Now, we are once again in a crisis. But maybe this time we can stand back and reconsider how we should progress from here.

A more thorough view of chronic illness and disability would acknowledge that the popular image of a person with a visible disability that does not fluctuate and is painless creates suspicion around chronic illnesses that may present in less consistent ways, such as bipolar disorder, chronic fatigue syndrome, endometriosis and hypermobility, among many others. While it was necessary for the disability-rights movement to counter an earlier era’s medical model of disability, which elevated so-called cures over accommodation – a distinction that might prove useful to us now, when dealing with the pandemic – we are now moving toward a more expansive definition of disability and accommodation. It has yet to permeate into the mainstream, but it should: As Ari Ne’eman forcefully wrote in The New York Times in 2021, when we broaden the category of disability to include people with chronic illness, we can discover “a tremendous opportunity to make disability rights relevant to an American public that already receives so much from it.”
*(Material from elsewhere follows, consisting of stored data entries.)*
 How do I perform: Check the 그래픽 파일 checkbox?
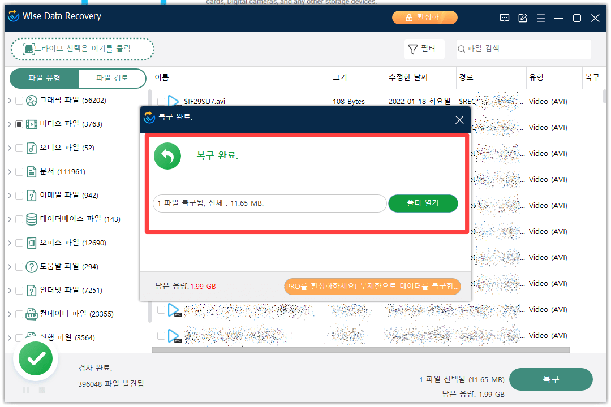pyautogui.click(x=19, y=100)
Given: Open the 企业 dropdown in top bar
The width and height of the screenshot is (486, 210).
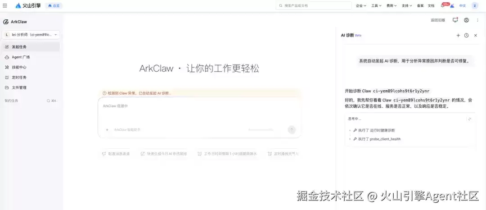Looking at the screenshot, I should click(x=361, y=5).
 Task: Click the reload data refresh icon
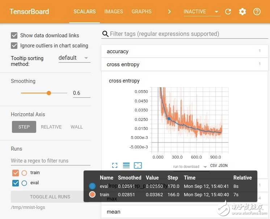click(x=228, y=12)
The pandemic has made it even more apparent that chronic illness is something that any of us can find ourselves dealing with at any time. This doesn’t need to register as a threat; instead, it could be a radical and expansive way for able-bodied and neurotypical people to understand that they too have a vested interest in the treatment of people in their communities.

Editor’s note: (Dec. 16, 2022): Due to a typo in a previous version of this story, there failed to be a differentiation between what Canadian policy deemed the "worthy poor" and "unworthy poor".